Damon Higgins/Palm Beach Post
Grace Marquez, co-owner of FSB men's store on Ocean Avenue in downtown Boynton, is eager for the lot across the street to be developed. Shops at the site were razed six years ago.Palm Beach Post Staff Writer
Updated: 5:58 p.m. Sunday, Oct. 2, 2011
Posted: 5:44 p.m. Sunday, Oct. 2, 2011
BOYNTON BEACH — As depressing eyesores go, you couldn't do much worse than 500 East Ocean.
It's not that the lot, along North Federal Highway and south of Ocean Avenue, is full of junked cars or trash. Rather, it's 4.7 downtown acres that, in the heady days of the boom, would have made a developer drool.
Six years after mom-and-pop shops were razed to make way for a grand village of condominiums, apartments, restaurants and shops, nothing is there.
This summer, it fell to a foreclosure judgment.
Now, a bank official says the site is under contract and a deal could be closed by the end of the year.
That couldn't come soon enough for the city's Community Redevelopment Agency. It sees the site as part of a grand vision of Boynton Beach as a destination.
"We're very encouraged. That means somebody's hopefully going to do something with it," CRA Executive Director Vivian Brooks said last week . "It's a very large site, and it's on our key intersection downtown."

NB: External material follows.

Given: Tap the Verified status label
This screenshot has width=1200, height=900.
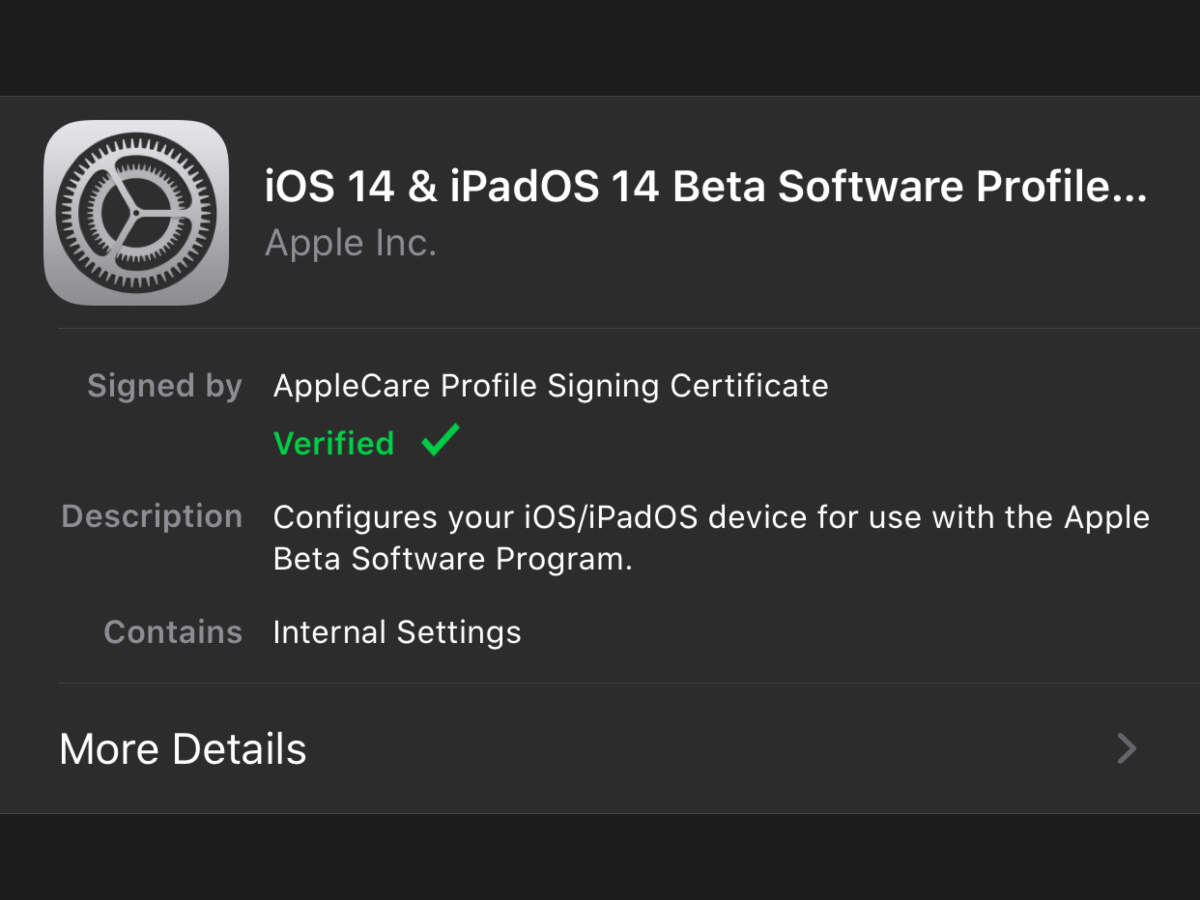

It couldn't come too soon for neighbors.
"The empty lot makes it look like a ghost town," said Grace Marquez, co-owner of FSB men's store across the street. "Especially over all these years."

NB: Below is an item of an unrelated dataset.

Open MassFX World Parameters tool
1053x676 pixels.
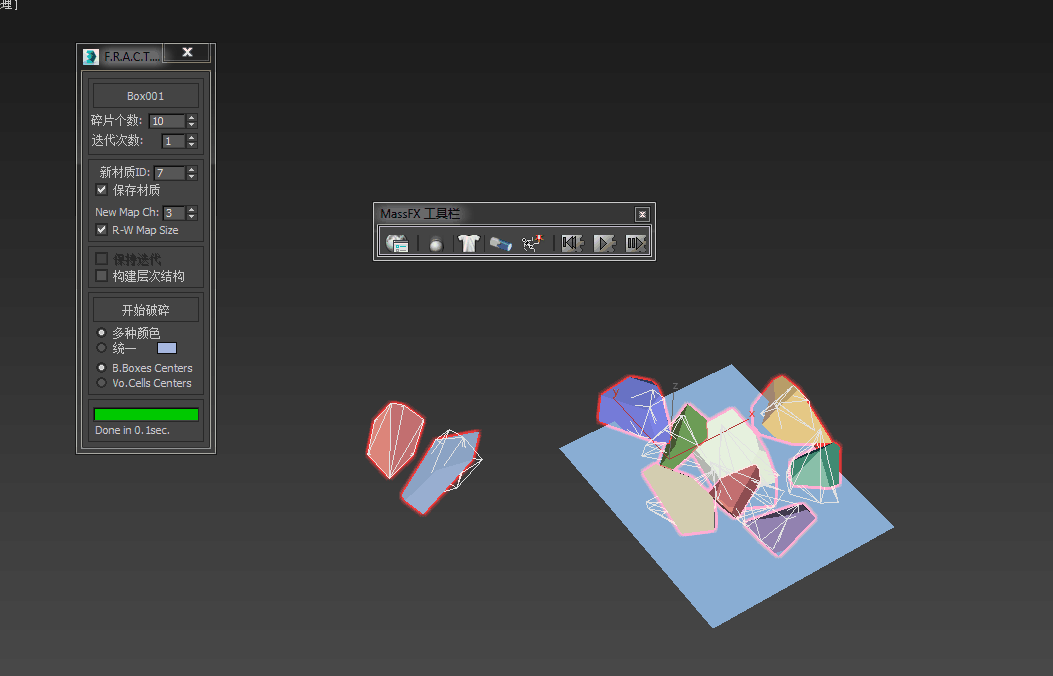(397, 243)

As far back as the 1990s, city leaders envisioned a "specialty marketplace."
In 2002, Boynton Ventures I LLC, a partnership that included former West Palm Beach Mayor Nancy Graham, agreed to buy the parcel from investor Christiane Francois.

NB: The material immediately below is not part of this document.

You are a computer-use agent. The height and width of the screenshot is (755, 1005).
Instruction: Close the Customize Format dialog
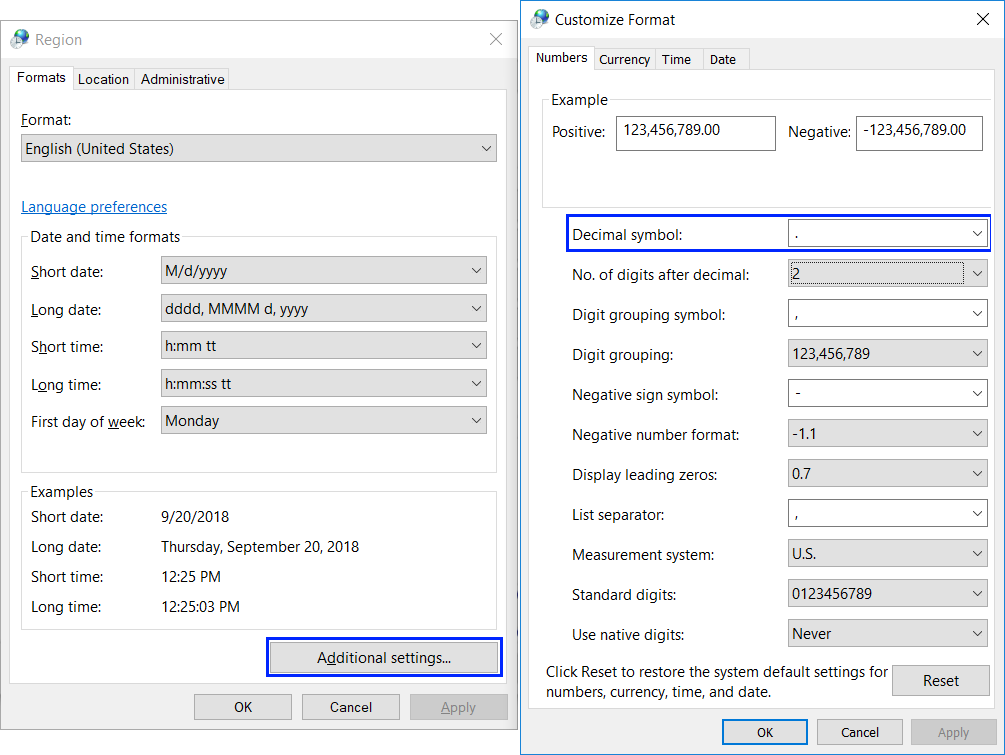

The $105 million The Arches would feature 76 residential units, 40,500 square feet of retail space and 12,000 square feet of commercial space.
In July 2004, Francois posted a chain link fence around the lot and told about two dozen tenants to be out in 90 days.
"We had some nice neighbors across the street," Marquez said. "We were a little community."
Later that year, Francois refused to sell, saying Boynton Ventures was a day late in exercising its option. Graham sued, and a judge forced the sale.
Graham and her husband later sold their interest to business partner Ryan Weisfisch. But nothing happened, and that led to the foreclosure.
This year, PNC Bank, holding a $16.9 million loan, won a foreclosure judgment. With more than $2 million in interest, late charges and legal fees, the total was $20.34 million.
In July, Capstone Resdev, a PNC subsidiary, bought the site at auction.
Bob Gassie, an Orlando-based Capstone vice president, confirmed the contract but would not divulge the buyer and didn't know what's planned.
For now, store owner Marquez still looks at an empty field. She said her strip installed awnings for a quaint look, "but with nothing across the street, it's tough."